After a short outline of the Fed’s birth and original purpose, TNR focuses on the organization’s role in the various booms and busts of the past 30 years. Startlingly, TNR asserts the Fed’s centrality to the boom-bust cycle, overturning the conventional wisdom that our central bank is merely an observer, able to lend a push in one direction or a pull in another, but largely helpless to shape the overall landscape. In their words:

The decisions he made during the recent crisis weren’t necessarily the wrong decisions; indeed, they were, in many respects, the decisions he had to make. But these decisions, however necessary in the moment, are almost guaranteed to hurt our economy in the long run–which, in turn, means that more necessary but harmful measures will be needed in the future.
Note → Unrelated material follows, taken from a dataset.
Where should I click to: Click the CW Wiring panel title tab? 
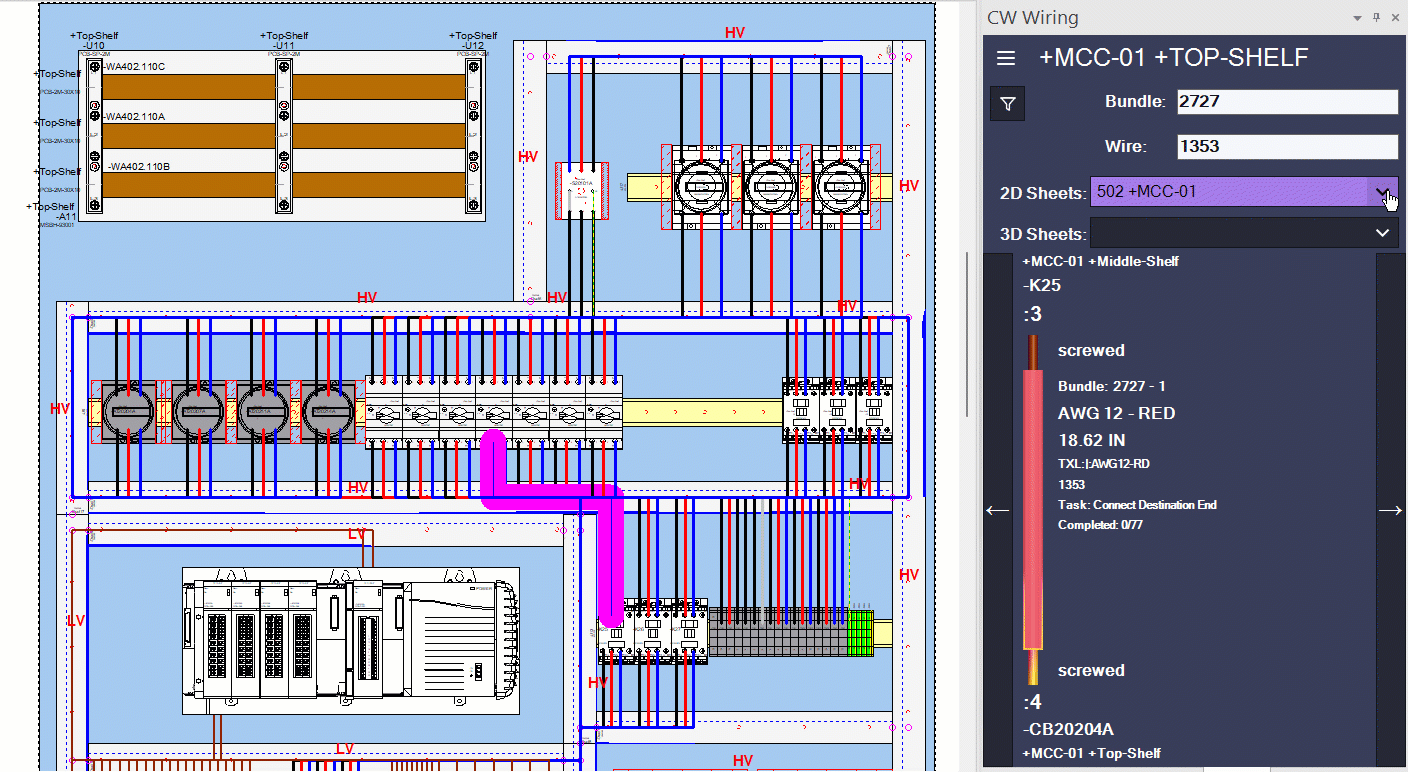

It is a debilitating, vicious cycle. And at the center of this cycle is the Fed.

Strong words; and a few even stronger:

Enabled by the Fed, our system’s tolerance for risk is out of control. This is an increasingly dangerous system. It is only a matter of time until it collapses again.

The New Republic attributes this risk to the age-old complaint: bankers and CEOs are simply not punished for poor performance – on the contrary, they are rewarded with dollar amounts we mere mortals can hardly fathom. For evidence they cite Citigroup’s $100 million CEO pay packages to Robert Rubin and Chuck Prince – some of the main architects of our current boondoggle.

When discussing solutions, unfortunately, TNR once again displays its establishment colors. The recommendations it puts forth are mostly watered down, and appear limp when compared to the magnitude of the problems they address.

“Reasonable personal liability” for failing CEOs sounds nice, but will inevitably translate to a small slap on the wrist. Contrary to popular belief, there is not a large difference between a $200 million annual paycheck and a $100 million paycheck. What seems like “reasonable liability” to most CEOs still leaves them unconscionably rich. We must truly divorce ourselves from the idea that as a financial leader you can bankrupt thousands of people and still walk away rich as a Midas. If this means the CEO goes bankrupt with his shareholders – well, so be it. Nobody said banking was a safe business.

Likewise with their reccomendations regarding conflicts of interest. The New Republic advises a “cooling off” period for public servants who enter a regulatory position after making their fortune in the private sector (for example Hank Paulson, who retained his Goldman Sachs holdings while serving as Treasury Secretary).

This is not enough. If our crisis has taught us anything (something which remains to be seen), it is that financial ties run deep, and are often not erased by time. It is ludicrous to appoint to a regulatory position anyone who has ever had anything to do with the financial industry. Such conflicts of interest are inherent – “cooling off period” or no.

A weak finish to an otherwise outstanding article.